Since COVID-19 struck like a venomous cobra killing thousand daily, toilet paper has become a very popular item in the United States and from what I am learning, the world.
March through May, I didn’t see much Costco toilet paper at the store where I shop. That started to change in June, and on Wednesday, June 17, 2020, I saw more of Costco’s Kirkland brand toilet paper in one place than I have ever seen before.
The Costco I shop at added more storage at the back of the store for toilet paper on the heavy metal shelves the chain uses that soar 30 feet from the floor to the ceiling. At the checkout stand, I asked the clerk if that mountain of toilet paper was enough to satisfy demand, and she said, those shelves had to be filled three times a day to keep up.
The pandemic is in its fourth month and demand for toilet paper doesn’t seem to be ending. What are shoppers doing with all the toilet paper they are buying, insulating their houses with it?
On the way home, I thought about the history of toilet paper. I already knew that China invented paper just like they did the printing press centuries before they both showed up in Europe, but what about TP.
History.com says, “Although paper originated in China in the second century B.C., the first recorded use of paper for cleansing is from the 6th century in medieval China, discovered in the texts of scholar Yen Chih-Thui. In 589 A.D, he wrote, ‘Paper on which there are quotations or commentaries from the Five Classics or the names of sages, I dare not use for toilet purposes.’
“By the early 14th century, the Chinese were manufacturing toilet paper at the rate of 10 million packages of 1,000 to 10,000 sheets annually. In 1393, thousands of perfumed paper sheets were also produced for the Hongwu Emperor’s imperial family.

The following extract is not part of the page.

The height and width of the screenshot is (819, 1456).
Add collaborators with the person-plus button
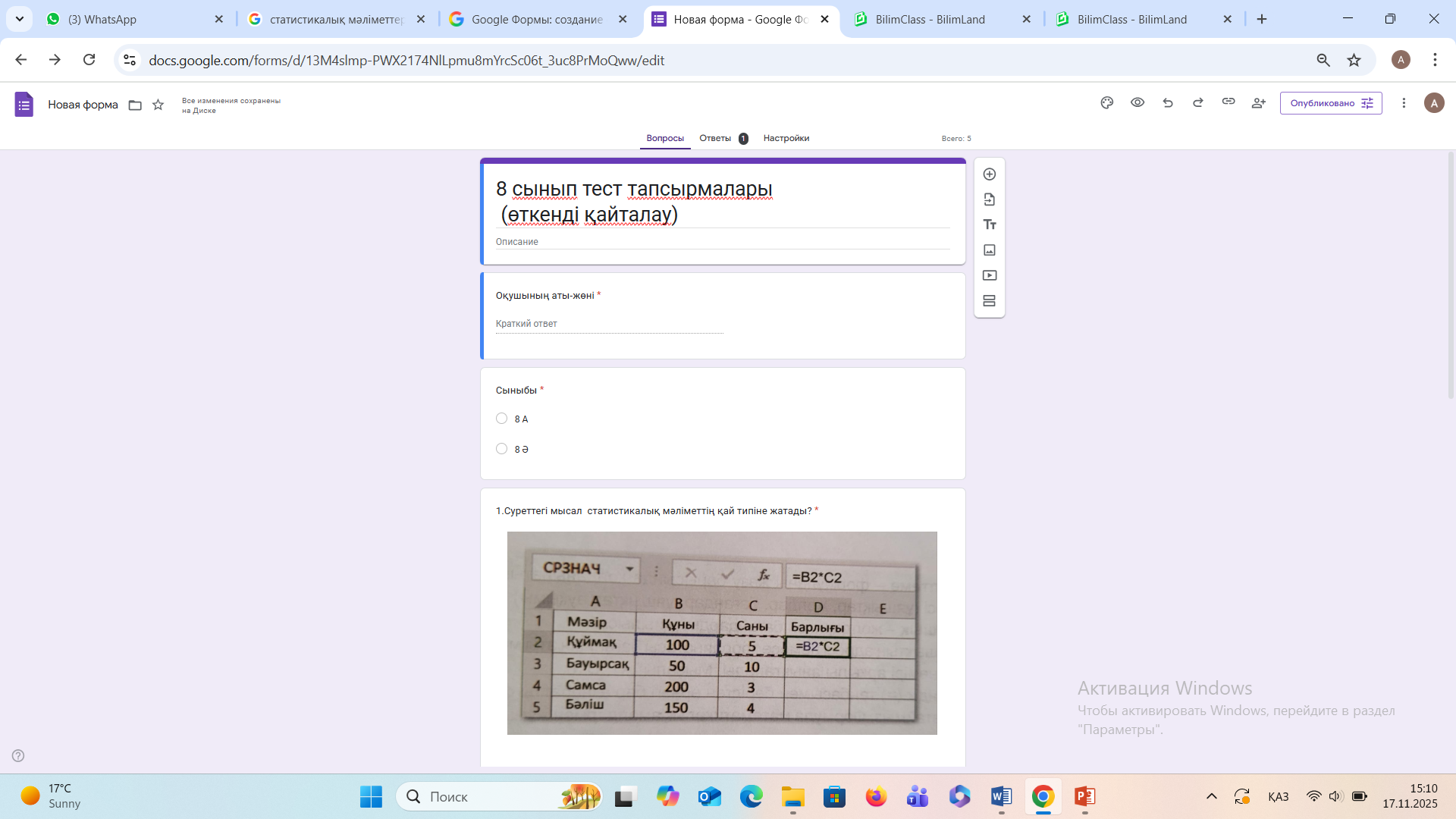1259,103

“Paper became widely available in the 15th century, but in the Western world, modern commercially available toilet paper didn’t originate until 1857, when Joseph Gayetty of New York marketed a ‘Medicated Paper, for the Water-Closet,’ sold in packages of 500 sheets for 50 cents. Before his product hit the market, Americans improvised in clever ways (don’t ask).”

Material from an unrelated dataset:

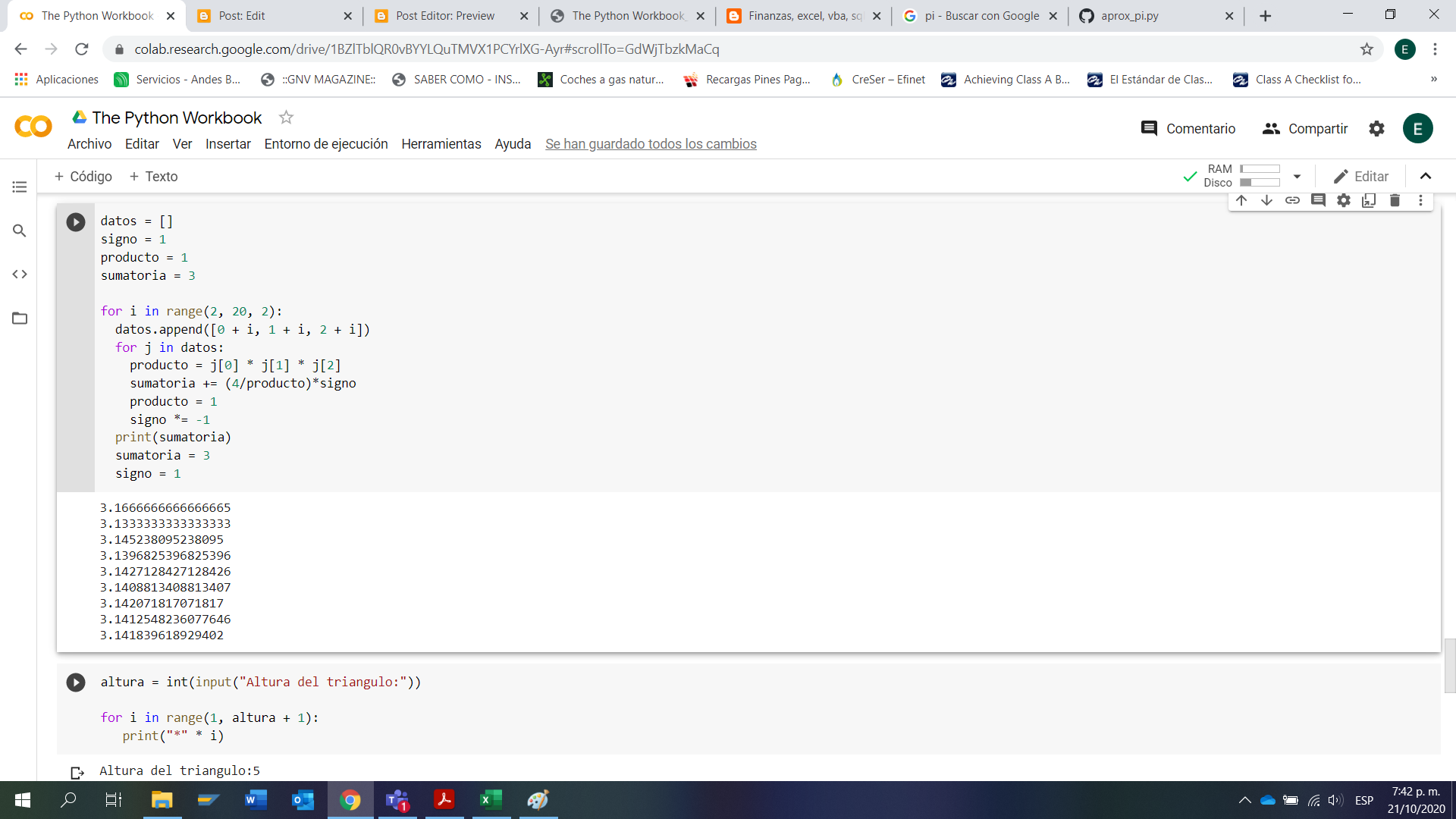Add a new cell with + Código
Screen dimensions: 1456x819
83,176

Why did it take more than five hundred years for toilet paper to reach Europe and the United States from China?
I wonder if China had a toilet paper shortage like we did in the U.S. after the Chinese learned about COVID-19, and first warned the world on December 31, 2019. I found one answer dated in February from the South China Morning Post reporting that in Hong Kong there was a fear driven rush to buy all the toilet paper one could drag home. Guo Yukuan, a senior researcher with the China Society of Economic Reform, a state-backed think tank, said the panic buying was irrational. “This is purely driven by panic and stress,” Guo said. “China’s production capacity [for toilet paper] can supply not just Hong Kong but the whole world.”